WASHINGTON — The Supreme Court ruled Monday that states will be allowed to continue a 90-year-old practice of not taxing interest on in-state municipal bonds while taxing residents on out-of-state bond interest.
In a 7-2 decision, the court reversed a decision by a Kentucky appeals court, which had declared unconstitutional the traditional practice of offering preferential tax treatment on bonds used to fund highway, school and other government projects.
The case stemmed from a lawsuit filed in 2003 by George and Catherine Davis of Jefferson County, Ky., who were taxed on bonds issued by another state.
The Davises maintained, and a Kentucky appeals court agreed, that the state's law violates the commerce clause of the U.S. Constitution by discriminating against interstate commerce. In overturning that decision, the Supreme Court addressed an issue that has gripped the $2.5 trillion municipal bond market; 41 states have laws similar to Kentucky's.

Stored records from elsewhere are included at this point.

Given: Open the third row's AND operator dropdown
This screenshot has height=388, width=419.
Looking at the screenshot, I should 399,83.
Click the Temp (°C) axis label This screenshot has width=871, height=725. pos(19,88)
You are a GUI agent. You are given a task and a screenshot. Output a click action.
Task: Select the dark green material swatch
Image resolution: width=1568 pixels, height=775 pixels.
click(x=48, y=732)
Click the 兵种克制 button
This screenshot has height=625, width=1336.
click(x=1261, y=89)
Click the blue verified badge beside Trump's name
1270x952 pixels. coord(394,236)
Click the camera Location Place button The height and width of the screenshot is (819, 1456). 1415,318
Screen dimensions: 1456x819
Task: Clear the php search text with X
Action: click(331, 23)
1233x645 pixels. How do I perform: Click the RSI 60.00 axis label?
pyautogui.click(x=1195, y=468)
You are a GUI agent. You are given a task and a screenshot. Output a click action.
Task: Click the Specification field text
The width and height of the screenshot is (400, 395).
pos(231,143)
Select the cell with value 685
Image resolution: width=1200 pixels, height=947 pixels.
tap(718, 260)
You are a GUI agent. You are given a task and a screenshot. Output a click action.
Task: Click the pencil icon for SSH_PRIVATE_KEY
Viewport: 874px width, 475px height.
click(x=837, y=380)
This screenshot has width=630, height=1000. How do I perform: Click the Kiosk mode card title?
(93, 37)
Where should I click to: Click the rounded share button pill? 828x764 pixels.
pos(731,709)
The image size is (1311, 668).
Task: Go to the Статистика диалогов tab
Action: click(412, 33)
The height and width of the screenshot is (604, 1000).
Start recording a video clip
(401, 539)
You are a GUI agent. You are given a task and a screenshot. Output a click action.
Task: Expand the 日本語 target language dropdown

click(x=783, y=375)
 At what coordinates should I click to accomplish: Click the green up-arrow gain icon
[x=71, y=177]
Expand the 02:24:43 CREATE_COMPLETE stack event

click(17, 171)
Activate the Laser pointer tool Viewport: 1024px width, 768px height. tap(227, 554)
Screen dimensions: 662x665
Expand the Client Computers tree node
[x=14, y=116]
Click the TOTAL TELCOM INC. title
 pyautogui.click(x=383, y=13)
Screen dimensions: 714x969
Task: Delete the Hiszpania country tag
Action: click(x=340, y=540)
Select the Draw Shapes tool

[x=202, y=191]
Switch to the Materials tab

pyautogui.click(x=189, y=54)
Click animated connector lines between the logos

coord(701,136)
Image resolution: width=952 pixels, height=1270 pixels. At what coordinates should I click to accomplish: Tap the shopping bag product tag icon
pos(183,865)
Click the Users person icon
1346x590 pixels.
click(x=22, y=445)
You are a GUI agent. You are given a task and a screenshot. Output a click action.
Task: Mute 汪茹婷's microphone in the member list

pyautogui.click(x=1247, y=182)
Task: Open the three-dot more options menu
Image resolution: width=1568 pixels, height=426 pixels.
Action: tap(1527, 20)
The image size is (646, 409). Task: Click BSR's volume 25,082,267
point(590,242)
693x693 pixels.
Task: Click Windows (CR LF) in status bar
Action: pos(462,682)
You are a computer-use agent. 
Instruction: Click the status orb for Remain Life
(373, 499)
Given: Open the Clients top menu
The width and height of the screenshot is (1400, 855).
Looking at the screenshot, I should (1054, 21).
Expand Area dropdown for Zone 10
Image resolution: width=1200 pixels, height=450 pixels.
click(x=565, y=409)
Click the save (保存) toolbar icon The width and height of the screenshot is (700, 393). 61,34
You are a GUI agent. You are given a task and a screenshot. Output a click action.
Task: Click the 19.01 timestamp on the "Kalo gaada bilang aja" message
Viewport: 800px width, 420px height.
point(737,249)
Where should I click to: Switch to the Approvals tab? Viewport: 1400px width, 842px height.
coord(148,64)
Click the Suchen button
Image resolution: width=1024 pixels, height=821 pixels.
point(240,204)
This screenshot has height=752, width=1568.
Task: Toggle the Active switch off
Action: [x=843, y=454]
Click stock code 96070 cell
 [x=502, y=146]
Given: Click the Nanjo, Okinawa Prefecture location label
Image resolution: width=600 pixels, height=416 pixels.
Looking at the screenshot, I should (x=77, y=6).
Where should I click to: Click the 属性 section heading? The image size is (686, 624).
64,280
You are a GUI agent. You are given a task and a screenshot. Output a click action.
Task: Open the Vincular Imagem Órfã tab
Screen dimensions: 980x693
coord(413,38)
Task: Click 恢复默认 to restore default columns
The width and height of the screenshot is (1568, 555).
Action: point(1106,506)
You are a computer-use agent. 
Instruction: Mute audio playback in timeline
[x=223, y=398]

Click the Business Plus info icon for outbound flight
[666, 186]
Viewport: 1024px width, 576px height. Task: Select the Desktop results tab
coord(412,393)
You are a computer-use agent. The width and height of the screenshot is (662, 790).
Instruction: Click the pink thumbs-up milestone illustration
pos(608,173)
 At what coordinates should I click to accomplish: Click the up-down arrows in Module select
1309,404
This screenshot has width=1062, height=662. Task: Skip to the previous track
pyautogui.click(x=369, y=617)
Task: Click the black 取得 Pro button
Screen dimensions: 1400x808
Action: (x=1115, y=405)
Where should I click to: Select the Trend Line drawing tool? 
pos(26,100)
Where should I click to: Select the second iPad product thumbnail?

"For the better part of two centuries states and their political subdivisions have issued bonds for public purposes, and for nearly half that time some states have exempted interest from their state income taxes, which are imposed on bond interest from other states," Justice David Souter wrote in the majority opinion. "The question here is whether Kentucky's version of this differential tax scheme offends the commerce clause. We hold that it does not."
Dissenting Justices Anthony Kennedy and Samuel Alito worried that upholding Kentucky's bond taxing method would result in "untoward consequences for that market" and could invite other "protectionist laws." Critics called the decision marketplace discrimination.
If Kentucky had lost the case, most states could have been faced with refunding taxes going back several years.
"We are very pleased with the court's ruling and are relieved that this matter of great interest to municipal bond investors is now resolved," said Jonathan Miller, secretary of the Kentucky Finance and Administration Cabinet.